About this exercise. Set down the passage below on physician-owned specialty hospitals word for word, between "On June 8, 2005, the" and "will be authorized.", inclusive.

Pursuant to the MMA, both the Department of Health and Human Services (“HHS”) and the Medicare Payment Advisory Committee (“MedPAC”) were tasked with reporting to Congress on certain issues concerning physician-owned cardiac, orthopedic, and surgical specialty hospitals. In its May 2005 “Report to Congress,” HHS noted several advantages with physician-owned specialty hospitals including improved patient satisfaction, high-quality care, and limited financial impact on community hospitals in the same market. HHS also, however, outlined four recommendations designed to review and address perceived inefficiencies in the treatment of specialty hospitals.
First, the report recommended that changes be made in the Medicare program’s hospital inpatient prospective payment system (“PPS”). In particular, the report suggested that there may be inaccuracies in the diagnosis-related group (“DRG”) classification system. Second, the report recommended adjustments to the payment rates for ambulatory surgical centers (“ASCs”). The third recommendation was to more closely scrutinize whether facilities met the Medicare definition of a hospital. Finally, the report recommended that CMS review its procedures for approving facilities for participation in Medicare.
On June 8, 2005, the MMA specialty hospital moratorium expired. On June 9, 2005 (and again in August 2005), CMS issued a fact sheet discussing its policy initiatives in response to the expiration of the moratorium. Generally, CMS reiterated the recommendations outlined in the Report to Congress. CMS discussed changes in payment rates for inpatient hospital services and ASCs. CMS also announced that for the remainder of 2005, the agency will be reviewing its procedures for enrolling specialty hospitals in the Medicare program. During this review and until January 2006, CMS will not process Medicare participation applications from specialty hospitals and no initial state surveys for new specialty hospitals will be authorized.

Data excerpt.
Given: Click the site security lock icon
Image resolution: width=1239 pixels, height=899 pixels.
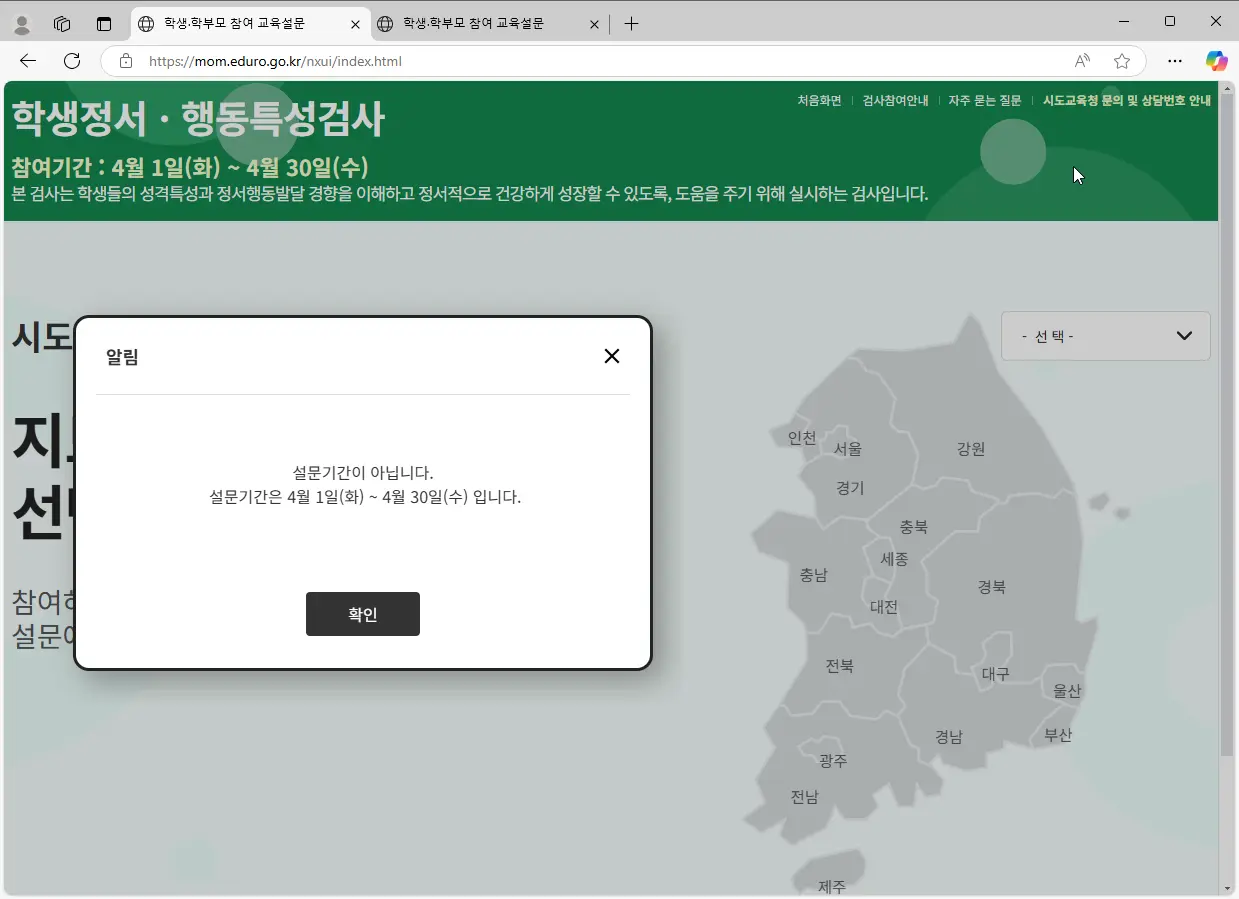Looking at the screenshot, I should click(126, 60).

Answer box.
On June 8, 2005, the MMA specialty hospital moratorium expired. On June 9, 2005 (and again in August 2005), CMS issued a fact sheet discussing its policy initiatives in response to the expiration of the moratorium. Generally, CMS reiterated the recommendations outlined in the Report to Congress. CMS discussed changes in payment rates for inpatient hospital services and ASCs. CMS also announced that for the remainder of 2005, the agency will be reviewing its procedures for enrolling specialty hospitals in the Medicare program. During this review and until January 2006, CMS will not process Medicare participation applications from specialty hospitals and no initial state surveys for new specialty hospitals will be authorized.